Prosecutors in North Carolina have agreed to let the NFL see photographs from Greg Hardy's domestic violence trial as the league considers whether to suspend the defensive end who signed with Dallas last month.
An order filed Wednesday in a North Carolina court grants limited access to the NFL, the players association and attorneys for Hardy. The order says the photographs were provided by someone outside law enforcement. The NFL sued for access to them.
The photos were part of the Mecklenburg County district attorney's evidence when the former Carolina player was convicted by a judge last year. The conviction was dismissed in February after the accuser couldn't be found to testify when Hardy requested a jury trial.

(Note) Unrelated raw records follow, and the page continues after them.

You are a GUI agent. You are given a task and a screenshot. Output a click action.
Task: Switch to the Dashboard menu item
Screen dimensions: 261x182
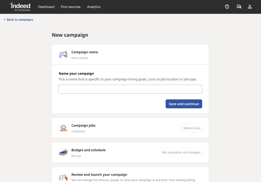pyautogui.click(x=46, y=7)
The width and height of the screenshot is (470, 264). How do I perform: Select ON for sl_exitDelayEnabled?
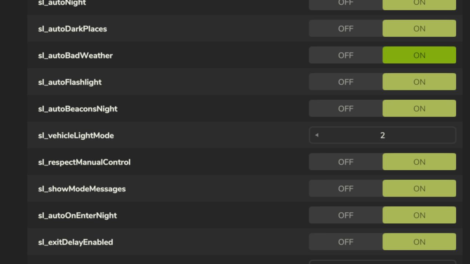pos(419,242)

"We appreciate the District Attorney's office agreeing to make the information available to us and we look forward to the opportunity to review the photographs," NFL spokesman Brian McCarthy said.
The Cowboys signed the 26-year-old Hardy to a one-year deal based heavily on incentives related to how many games he plays. The contract could be worth up to $13 million.

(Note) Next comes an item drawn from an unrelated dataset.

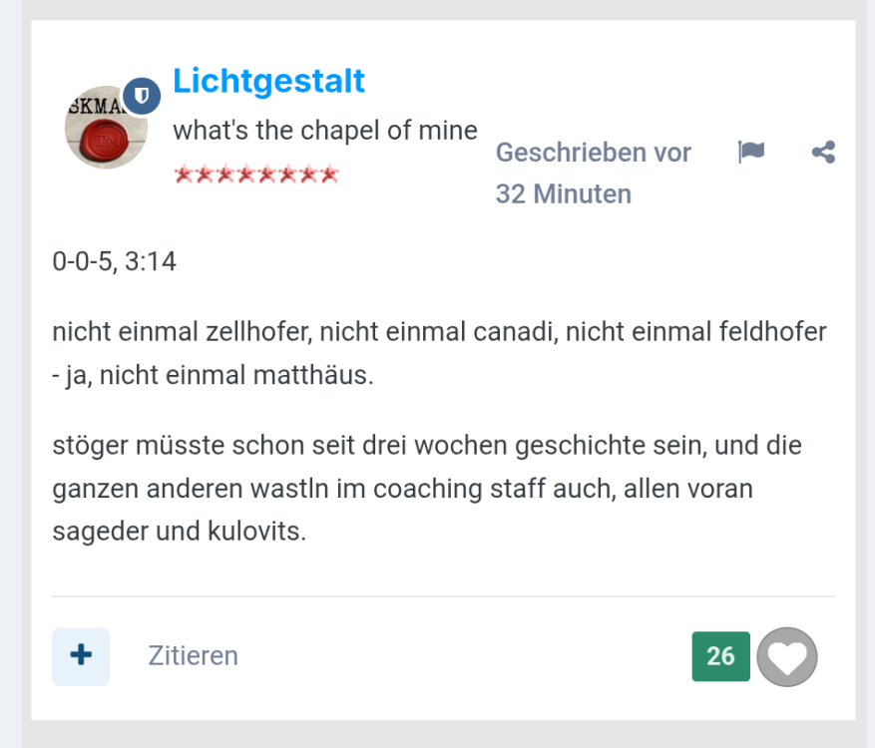Click the third star in the rating row
Viewport: 875px width, 748px height.
point(225,175)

The NFL's agreement makes it more likely that Hardy will be suspended to start the season. He played just one game last year before going on the commissioner's exempt list, where he remains as the league investigates under a personal conduct policy that was revised after Hardy's trial.
Hardy, who had 26 sacks combined in his last two full seasons with the Panthers, made $13.1 million last season as their franchise player. He was paid while on the exempt list.
A judge convicted Hardy after a woman testified that he threw her in the bathroom and later onto a futon covered with guns, placed his hands on her throat and threatened to kill her. Hardy denied those allegations, saying the woman became angry when he wouldn't have sex with her.
The NFL filed a lawsuit two weeks ago seeking photos that weren't among the evidence the league was given by police. Prosecutors had denied the league's request for the evidence.
The league will withdraw its lawsuit under the agreement, which says the NFL can't reproduce or publish the photos, "but may describe, draw conclusions from or reference the photos" in any disciplinary matter.